In the book summary below, list each contrast the book is said to explore, including what each contrast is about.

START TEXT EXCERPT

How To Talk So Kids Will Listen
Establishing an environment that is rooted in respect and psychological safety is essential for every child’s growth and development. Given the complex needs and behaviors of children, creating such an environment can feel like a cryptic art-form for many adults — whether they’re parents, teachers, or coaches.
However, in How To Talk So Kids Will Listen & Listen So Kids Will Talk, psychologists Adele Faber and Elaine Mazlish provide time-tested and research-backed practices that guide adults through the tricky practice of effectively engaging with children. The book explores the subtle differences between habits that encourage or deject; between words that incite cooperation or confrontation; between strategies that cultivate learning or shame. The authors’ conversational writing-style and specific instructions make the book an easy read and guide adults on how to nurture children from potential to achievement.

END TEXT EXCERPT
START EXTRACTED MATERIAL

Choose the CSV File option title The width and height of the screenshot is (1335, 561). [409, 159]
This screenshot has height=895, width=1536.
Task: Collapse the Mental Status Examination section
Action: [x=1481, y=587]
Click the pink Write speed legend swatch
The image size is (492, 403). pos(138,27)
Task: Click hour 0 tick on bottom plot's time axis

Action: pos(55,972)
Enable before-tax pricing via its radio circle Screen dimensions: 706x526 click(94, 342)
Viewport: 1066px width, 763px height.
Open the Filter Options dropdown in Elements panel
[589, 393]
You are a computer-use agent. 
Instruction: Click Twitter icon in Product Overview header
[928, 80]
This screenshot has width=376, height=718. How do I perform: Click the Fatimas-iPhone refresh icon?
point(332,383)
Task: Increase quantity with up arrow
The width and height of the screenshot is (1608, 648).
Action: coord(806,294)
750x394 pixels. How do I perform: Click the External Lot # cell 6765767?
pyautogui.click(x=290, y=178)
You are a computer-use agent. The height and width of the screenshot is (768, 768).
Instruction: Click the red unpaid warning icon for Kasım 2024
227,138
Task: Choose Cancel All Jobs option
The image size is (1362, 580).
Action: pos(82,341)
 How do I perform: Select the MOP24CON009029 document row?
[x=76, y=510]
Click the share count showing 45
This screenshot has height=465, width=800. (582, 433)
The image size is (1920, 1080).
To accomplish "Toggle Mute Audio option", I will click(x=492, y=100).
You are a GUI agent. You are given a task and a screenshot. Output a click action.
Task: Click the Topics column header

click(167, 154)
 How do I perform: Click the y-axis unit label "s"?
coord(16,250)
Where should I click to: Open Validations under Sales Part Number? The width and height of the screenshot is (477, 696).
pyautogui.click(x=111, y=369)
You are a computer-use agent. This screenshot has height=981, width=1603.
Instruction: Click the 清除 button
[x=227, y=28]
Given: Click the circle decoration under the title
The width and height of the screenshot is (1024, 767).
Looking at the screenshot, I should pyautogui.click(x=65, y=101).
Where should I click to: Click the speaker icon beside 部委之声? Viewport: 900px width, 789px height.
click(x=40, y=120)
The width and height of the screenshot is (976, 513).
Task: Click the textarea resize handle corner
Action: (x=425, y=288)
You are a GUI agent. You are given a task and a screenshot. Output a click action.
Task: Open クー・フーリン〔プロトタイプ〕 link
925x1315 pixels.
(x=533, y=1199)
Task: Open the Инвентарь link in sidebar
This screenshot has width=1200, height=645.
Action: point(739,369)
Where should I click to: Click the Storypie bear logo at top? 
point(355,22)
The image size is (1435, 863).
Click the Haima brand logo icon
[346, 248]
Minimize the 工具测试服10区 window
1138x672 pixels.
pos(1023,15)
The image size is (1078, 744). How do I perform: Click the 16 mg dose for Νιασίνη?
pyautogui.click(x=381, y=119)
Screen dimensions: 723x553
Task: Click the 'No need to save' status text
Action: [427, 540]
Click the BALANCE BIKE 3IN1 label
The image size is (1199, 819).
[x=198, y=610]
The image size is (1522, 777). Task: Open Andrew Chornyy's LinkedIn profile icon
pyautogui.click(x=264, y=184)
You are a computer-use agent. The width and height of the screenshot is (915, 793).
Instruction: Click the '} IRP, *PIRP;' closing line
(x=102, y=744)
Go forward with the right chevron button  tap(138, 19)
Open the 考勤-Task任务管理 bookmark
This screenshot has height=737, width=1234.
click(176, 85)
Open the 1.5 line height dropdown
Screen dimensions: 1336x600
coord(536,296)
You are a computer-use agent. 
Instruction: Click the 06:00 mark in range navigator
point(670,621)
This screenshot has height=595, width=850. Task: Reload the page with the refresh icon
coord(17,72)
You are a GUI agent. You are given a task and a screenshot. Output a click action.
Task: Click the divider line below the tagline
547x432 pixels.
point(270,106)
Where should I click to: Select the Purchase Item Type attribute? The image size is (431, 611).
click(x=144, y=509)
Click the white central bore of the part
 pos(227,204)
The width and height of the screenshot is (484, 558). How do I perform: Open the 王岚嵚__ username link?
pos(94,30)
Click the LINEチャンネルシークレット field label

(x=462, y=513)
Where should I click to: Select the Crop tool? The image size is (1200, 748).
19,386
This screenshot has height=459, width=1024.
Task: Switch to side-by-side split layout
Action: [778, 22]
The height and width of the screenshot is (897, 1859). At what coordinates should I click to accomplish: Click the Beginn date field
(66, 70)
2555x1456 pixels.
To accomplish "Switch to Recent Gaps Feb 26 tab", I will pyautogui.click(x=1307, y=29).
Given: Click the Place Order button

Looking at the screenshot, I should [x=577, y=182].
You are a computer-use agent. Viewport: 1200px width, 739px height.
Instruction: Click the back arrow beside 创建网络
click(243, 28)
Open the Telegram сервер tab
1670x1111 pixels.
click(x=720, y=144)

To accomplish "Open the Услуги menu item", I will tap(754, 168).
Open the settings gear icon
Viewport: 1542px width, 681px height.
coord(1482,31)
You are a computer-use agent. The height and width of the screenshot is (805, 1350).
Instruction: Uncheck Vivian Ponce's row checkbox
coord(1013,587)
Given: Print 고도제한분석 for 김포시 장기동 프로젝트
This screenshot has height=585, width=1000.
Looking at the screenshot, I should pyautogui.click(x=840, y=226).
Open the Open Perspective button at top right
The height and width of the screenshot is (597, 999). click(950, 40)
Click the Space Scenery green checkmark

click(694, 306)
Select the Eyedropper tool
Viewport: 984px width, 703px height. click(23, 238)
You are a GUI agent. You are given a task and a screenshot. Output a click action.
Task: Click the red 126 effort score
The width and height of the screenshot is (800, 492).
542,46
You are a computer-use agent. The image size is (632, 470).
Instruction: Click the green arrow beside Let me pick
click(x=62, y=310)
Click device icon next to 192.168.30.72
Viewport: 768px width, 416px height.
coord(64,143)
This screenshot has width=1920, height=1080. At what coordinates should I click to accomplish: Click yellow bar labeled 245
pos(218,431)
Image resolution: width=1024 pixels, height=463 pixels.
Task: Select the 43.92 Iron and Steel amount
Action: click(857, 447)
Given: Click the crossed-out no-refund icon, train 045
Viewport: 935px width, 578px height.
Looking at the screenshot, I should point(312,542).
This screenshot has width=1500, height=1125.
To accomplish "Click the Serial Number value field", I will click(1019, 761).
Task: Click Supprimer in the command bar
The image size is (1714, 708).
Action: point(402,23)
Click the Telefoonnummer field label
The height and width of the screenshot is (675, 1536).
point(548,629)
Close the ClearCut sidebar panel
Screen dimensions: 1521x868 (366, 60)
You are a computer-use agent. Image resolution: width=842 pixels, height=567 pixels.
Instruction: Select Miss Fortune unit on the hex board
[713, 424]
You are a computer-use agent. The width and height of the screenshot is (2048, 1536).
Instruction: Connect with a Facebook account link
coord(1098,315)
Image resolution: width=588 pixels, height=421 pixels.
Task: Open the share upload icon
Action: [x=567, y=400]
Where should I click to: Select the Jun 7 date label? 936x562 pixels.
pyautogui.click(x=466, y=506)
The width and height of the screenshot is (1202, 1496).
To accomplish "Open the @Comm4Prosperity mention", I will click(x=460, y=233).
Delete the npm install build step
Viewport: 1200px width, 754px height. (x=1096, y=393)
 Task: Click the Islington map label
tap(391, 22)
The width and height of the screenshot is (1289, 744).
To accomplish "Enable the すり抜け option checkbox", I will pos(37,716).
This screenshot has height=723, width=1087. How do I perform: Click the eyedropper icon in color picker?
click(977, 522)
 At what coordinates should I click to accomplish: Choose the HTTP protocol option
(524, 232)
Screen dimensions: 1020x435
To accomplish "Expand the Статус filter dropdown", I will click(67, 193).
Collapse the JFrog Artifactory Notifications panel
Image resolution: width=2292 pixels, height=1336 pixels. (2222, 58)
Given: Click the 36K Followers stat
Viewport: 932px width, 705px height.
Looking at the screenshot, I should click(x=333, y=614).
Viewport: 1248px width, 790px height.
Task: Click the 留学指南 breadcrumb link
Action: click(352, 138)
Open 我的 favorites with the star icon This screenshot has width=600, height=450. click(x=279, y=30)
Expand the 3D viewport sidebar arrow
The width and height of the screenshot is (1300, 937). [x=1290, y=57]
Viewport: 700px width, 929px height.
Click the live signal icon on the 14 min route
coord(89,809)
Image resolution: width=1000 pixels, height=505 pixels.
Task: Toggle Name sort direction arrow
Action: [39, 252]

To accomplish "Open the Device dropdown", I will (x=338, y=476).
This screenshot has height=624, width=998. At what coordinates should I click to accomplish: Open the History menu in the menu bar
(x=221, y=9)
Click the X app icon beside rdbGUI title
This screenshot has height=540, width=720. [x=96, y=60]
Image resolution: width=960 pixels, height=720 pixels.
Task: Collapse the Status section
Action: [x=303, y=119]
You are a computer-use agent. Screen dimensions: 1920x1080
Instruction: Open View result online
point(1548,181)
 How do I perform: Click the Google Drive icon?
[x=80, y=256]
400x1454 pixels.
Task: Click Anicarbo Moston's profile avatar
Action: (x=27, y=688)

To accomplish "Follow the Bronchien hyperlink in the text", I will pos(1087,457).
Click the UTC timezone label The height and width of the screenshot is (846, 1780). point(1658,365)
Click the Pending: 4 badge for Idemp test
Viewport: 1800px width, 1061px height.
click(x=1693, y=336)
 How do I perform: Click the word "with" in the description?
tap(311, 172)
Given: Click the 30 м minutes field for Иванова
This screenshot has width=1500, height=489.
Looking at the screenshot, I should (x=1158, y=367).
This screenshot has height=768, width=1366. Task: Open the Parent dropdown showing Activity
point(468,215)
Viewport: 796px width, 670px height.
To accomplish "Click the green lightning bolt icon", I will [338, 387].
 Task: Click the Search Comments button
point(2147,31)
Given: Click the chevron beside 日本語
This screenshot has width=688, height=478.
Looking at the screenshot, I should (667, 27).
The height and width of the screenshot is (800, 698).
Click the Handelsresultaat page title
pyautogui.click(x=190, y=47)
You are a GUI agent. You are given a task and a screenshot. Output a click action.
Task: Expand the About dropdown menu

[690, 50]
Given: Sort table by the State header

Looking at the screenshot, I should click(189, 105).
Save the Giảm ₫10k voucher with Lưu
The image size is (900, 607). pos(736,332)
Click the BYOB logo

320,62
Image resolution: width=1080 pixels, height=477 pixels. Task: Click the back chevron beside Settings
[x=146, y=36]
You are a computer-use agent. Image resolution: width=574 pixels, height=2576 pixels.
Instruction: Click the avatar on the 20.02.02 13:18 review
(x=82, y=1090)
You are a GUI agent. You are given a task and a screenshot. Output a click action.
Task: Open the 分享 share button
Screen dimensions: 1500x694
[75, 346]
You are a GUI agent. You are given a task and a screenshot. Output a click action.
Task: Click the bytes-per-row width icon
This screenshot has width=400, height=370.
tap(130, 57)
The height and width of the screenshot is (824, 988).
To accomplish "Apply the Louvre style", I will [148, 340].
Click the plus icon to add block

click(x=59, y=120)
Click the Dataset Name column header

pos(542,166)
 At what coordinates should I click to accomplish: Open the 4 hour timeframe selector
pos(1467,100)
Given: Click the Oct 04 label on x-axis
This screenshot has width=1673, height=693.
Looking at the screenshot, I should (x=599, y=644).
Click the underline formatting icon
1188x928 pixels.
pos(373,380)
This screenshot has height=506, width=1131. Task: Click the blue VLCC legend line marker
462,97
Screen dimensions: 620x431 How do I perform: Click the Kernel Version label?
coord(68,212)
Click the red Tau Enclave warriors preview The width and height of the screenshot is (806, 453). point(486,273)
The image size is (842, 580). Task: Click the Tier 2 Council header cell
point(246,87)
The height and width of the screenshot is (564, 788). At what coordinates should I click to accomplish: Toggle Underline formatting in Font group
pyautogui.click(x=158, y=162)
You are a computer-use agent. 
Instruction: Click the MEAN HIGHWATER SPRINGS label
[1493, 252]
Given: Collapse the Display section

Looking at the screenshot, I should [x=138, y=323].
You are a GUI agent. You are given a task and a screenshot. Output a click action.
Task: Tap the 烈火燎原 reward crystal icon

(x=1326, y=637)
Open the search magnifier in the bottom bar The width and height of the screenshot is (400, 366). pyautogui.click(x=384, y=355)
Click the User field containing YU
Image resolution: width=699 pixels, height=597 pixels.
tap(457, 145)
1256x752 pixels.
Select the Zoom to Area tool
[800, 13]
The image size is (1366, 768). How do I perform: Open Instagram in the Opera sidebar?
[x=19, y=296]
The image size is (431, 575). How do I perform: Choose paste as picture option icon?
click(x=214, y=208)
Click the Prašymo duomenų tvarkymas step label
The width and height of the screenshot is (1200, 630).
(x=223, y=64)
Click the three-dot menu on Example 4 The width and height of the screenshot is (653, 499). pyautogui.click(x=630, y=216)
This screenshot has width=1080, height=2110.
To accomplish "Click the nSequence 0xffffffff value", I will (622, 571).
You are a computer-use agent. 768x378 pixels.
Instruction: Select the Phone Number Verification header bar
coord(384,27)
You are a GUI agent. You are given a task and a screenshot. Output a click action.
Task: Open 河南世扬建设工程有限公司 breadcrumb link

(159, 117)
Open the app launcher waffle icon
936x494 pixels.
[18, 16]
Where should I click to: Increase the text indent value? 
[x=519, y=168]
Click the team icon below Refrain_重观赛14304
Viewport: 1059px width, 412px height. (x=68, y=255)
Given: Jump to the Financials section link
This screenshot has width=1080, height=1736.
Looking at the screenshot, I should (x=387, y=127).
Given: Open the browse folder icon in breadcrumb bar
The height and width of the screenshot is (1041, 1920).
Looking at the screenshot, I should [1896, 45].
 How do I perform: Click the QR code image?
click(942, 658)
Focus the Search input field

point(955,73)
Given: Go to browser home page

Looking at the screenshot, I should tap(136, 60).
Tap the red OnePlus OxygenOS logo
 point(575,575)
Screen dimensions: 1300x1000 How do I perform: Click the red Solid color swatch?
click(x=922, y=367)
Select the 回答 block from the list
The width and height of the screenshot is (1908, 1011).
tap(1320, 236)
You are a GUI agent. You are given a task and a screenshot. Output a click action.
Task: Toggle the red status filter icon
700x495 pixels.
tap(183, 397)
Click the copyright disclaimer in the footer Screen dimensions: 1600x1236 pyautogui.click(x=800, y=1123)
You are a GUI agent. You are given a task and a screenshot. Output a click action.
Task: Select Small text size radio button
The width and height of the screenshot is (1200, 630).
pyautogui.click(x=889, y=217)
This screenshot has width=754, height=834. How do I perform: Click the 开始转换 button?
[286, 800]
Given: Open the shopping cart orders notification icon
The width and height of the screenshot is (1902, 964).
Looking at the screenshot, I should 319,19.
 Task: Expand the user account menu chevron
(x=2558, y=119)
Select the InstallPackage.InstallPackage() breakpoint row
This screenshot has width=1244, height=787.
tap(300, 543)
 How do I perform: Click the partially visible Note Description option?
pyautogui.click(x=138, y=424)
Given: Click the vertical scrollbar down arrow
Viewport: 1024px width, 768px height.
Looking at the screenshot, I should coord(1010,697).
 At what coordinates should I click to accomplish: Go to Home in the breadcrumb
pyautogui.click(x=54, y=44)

END EXTRACTED MATERIAL

ANSWER SECTION:
- Habits that encourage or deject
- Words that incite cooperation or confrontation
- Strategies that cultivate learning or shame